American Salazar, the head coach of the Nike Oregon Project (NOP), was banned for four years on Monday by the U.S. Anti-Doping Agency (WADA) for “orchestrating and facilitating prohibited doping conduct”.
Nike has denied wrongdoing and vowed to appeal and said it will stand by the coach.
There has been no suggestion of any wrongdoing by Hassan but she was asked about the issue in live television broadcasts, in the mixed zone interview area and the post-race news conference.
The Ethiopia-born Dutchwoman said she had been winning races well before she joined the NOP in 2016.
“It was a very tough week and I had a lot of things in my head but I have a good manager and he really supported me,” Hassan said. “I show the world I am a clean athlete.
“I don’t know why they have put the spotlight on me. I have been at the top since 2014, before I joined Nike academy, they can go check my background. What do they think, that the world anti-doping doesn’t test me?”
A defiant Hassan said she was inspired to join the NOP by watching Britain’s world and Olympic champion Mo Farah, who was also coached by Salazar.
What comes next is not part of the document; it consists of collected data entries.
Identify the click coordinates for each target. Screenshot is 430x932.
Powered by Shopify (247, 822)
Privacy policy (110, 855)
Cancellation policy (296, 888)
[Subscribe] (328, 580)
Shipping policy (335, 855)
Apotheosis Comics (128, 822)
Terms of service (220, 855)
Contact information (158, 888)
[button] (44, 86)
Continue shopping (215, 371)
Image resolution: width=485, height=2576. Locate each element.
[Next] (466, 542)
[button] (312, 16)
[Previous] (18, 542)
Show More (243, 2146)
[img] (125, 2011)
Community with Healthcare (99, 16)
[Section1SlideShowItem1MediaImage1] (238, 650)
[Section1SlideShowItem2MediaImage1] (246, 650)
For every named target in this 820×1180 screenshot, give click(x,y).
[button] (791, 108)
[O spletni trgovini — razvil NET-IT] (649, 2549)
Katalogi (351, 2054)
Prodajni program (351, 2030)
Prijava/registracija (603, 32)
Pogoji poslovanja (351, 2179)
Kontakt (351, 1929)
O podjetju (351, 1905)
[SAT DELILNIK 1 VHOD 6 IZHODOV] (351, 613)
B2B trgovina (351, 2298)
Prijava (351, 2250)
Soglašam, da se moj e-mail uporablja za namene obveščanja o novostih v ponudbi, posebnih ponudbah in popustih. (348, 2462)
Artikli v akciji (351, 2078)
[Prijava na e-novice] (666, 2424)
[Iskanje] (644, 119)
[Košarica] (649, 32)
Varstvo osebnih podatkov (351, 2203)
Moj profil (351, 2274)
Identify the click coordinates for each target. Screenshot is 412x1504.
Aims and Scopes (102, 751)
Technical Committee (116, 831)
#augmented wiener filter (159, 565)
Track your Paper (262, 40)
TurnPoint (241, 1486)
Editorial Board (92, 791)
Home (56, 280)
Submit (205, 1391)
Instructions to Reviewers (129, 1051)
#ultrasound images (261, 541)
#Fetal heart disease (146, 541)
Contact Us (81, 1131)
“He always does (did) well in championships, I believe in him,” the 26-year-old said, adding that she had “never seen anything” at the NOP.
“Since I joined, I have seen nothing, they have never offered anything to me,” she said. “I believe in clean sport, the group is clean, they work very hard, they have really amazing staff, especially the physio. They have good people.”
Asked about her tactics for the 1,500 metres final, which she led from the end of the first lap, she said: “I did not discuss a strategy as I had no one to discuss it with.”